Nease R F
Department of Internal Medicine, Washington University Medical School, St. Louis, Missouri 63110, USA.
Med Decis Making. 1996 Oct-Dec;16(4):399-403. doi: 10.1177/0272989X9601600410.
Research demonstrates that people violate the independence principle of expected utility theory, raising the question of whether expected utility theory is normative for medical decision making. The author provides three arguments that violations of the independence principle are less problematic than they might first appear. First, the independence principle follows from other more fundamental axioms whose appeal may be more readily apparent than that of the independence principle. Second, the axioms need not be descriptive to be normative, and they need not be attractive to all decision makers for expected utility theory to be useful for some. Finally, by providing a metaphor of decision analysis as a conversation between the actual decision maker and a model decision maker, the author argues that expected utility theory need not be purely normative for decision analysis to be useful. In short, violations of the independence principle do not necessarily represent direct violations of the axioms of expected utility theory; behavioral violations of the axioms of expected utility theory do not necessarily imply that decision analysis is not normative; and full normativeness is not necessary for decision analysis to generate valuable insights.
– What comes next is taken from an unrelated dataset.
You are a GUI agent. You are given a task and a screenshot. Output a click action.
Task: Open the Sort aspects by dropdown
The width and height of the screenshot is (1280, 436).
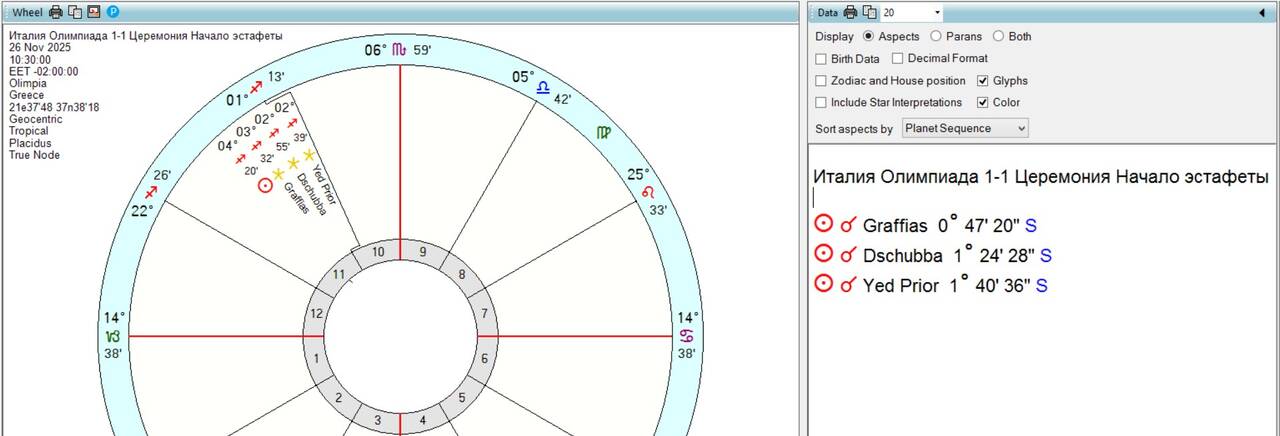[x=965, y=128]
研究表明,人们违背了预期效用理论的独立性原则,这就引发了一个问题,即预期效用理论对于医疗决策是否具有规范性。作者提出了三个论点,认为违背独立性原则的问题并不像乍看之下那么严重。首先,独立性原则源自其他更基本的公理,这些公理的吸引力可能比独立性原则本身更显而易见。其次,这些公理不必具有描述性才能具有规范性,而且对于预期效用理论对某些人有用来说,它们不必对所有决策者都有吸引力。最后,通过将决策分析比喻为实际决策者与模型决策者之间的对话,作者认为预期效用理论不必完全具有规范性,决策分析也能发挥作用。简而言之,违背独立性原则不一定代表直接违背预期效用理论的公理;预期效用理论公理的行为违背不一定意味着决策分析不具有规范性;而且决策分析要产生有价值的见解并不需要完全具有规范性。